Document and discuss client fee agreements and trust account balances openly and restate them with the client. Again, the target to shoot for is a seamless transition regardless of when such change takes place.
Develop a written agreement that outlines both the client manager’s responsibilities in transitioning their practice as well as the firm’s. Such a step is time-consuming but invariably makes the agreement mutually beneficial. While practice leaders naturally focus on the inflow of revenue and the increase in profit margins, adjust the current client manager’s existing compensation structure, taking care not to cut her off at the knees. Compensation structures based on originating attorney or working attorney numbers may necessarily have to change since the new client manager will acquire much of the credit for the given client.
Allow the client to interview multiple options for the future client manager in-person. Whether one of those options is well known to the client or not, make sure that the client states their preference and then get solidly behind it. Future client manager decisions without preference to the client usually invite long-term problems in the relationship. If the client initially reports not to care, dig deeper to uncover true preferences.
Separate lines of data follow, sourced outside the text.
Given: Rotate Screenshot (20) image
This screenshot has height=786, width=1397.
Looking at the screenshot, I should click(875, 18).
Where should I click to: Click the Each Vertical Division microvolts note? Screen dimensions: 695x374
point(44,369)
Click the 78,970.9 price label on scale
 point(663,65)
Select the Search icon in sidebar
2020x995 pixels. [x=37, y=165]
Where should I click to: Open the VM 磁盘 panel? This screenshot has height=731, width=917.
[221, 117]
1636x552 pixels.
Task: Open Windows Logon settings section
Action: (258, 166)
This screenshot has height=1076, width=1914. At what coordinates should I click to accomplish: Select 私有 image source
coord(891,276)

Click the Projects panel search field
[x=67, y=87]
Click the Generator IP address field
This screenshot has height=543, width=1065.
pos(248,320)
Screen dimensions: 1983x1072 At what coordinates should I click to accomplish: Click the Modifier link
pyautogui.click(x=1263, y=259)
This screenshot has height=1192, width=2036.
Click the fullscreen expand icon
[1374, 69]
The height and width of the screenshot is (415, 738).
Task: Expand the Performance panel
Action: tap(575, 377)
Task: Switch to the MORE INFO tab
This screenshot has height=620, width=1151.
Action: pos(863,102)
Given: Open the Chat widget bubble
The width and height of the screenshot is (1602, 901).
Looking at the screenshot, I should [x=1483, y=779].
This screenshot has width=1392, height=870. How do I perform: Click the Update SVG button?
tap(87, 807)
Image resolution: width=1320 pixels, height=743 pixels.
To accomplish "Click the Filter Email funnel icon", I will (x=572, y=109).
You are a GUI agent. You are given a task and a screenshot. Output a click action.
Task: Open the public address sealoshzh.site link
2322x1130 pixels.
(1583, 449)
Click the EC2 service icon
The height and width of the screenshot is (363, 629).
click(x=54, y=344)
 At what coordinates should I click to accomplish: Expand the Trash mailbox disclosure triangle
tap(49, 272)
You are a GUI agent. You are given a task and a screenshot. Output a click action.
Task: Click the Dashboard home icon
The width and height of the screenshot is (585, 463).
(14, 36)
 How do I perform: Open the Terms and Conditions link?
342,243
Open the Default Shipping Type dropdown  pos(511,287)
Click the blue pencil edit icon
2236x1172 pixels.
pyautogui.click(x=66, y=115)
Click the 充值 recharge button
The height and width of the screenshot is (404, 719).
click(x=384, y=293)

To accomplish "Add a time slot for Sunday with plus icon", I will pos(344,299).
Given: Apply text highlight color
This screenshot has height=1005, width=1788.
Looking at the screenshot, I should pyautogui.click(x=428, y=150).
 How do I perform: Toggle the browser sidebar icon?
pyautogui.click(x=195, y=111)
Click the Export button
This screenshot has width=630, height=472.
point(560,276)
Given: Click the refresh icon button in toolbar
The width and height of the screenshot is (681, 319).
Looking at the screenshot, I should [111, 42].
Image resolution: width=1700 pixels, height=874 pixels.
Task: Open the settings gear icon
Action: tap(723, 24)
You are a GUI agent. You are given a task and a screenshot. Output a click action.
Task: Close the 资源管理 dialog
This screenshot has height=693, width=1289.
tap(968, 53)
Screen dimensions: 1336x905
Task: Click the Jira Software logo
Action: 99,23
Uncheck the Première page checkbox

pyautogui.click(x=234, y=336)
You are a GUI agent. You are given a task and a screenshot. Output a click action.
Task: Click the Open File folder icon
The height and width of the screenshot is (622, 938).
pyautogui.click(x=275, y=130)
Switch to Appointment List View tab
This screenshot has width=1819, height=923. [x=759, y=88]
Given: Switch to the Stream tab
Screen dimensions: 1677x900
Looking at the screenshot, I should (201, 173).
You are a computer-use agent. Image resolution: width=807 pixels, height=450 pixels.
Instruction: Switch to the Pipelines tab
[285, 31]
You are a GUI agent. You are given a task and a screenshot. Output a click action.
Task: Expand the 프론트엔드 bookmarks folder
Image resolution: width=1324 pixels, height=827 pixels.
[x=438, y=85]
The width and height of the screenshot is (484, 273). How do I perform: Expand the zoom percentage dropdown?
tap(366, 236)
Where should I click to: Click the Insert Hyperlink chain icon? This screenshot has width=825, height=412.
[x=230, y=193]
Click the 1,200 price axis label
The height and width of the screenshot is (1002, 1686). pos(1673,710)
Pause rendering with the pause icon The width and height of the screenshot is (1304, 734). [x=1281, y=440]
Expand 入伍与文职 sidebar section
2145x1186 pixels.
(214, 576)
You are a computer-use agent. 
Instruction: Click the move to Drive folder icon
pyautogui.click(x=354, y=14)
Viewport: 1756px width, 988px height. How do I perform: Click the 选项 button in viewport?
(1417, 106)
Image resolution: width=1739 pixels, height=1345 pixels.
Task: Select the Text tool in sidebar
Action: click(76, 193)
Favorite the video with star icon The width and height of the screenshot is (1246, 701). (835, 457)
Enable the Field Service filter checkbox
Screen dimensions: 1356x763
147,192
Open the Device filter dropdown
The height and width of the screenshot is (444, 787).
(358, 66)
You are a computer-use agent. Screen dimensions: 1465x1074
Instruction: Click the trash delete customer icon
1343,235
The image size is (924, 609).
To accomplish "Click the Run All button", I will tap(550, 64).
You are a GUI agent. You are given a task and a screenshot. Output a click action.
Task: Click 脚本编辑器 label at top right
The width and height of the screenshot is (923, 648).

If they truly don’t have a preference, get busy either improving on the relationship or preparing to transfer the client’s files.
Notify relevant support staff of the change and enlist their help through the transition. It chills me that some practices simply don’t include or even communicate with nonlawyers who have worked on the client’s account in client succession plans. Depending on the workflow of your firm, some nonlawyers will know specific clients far better than practice leadership. Once the agreement is complete and staffing lined up, outline the organizational chart for the given client and work through introductions for all team members, even remotely if in-person discussions aren’t possible for some team members.
The moment any plan is written down it inevitably becomes outdated. Set a timeline with the new client manager and the client to evaluate how the relationship is performing. This may be quarterly or annually depending on preferences. Most reviews will undoubtedly be inconvenient for most parties. However, such intentionality will add value by cementing and growing the relationship for years to come.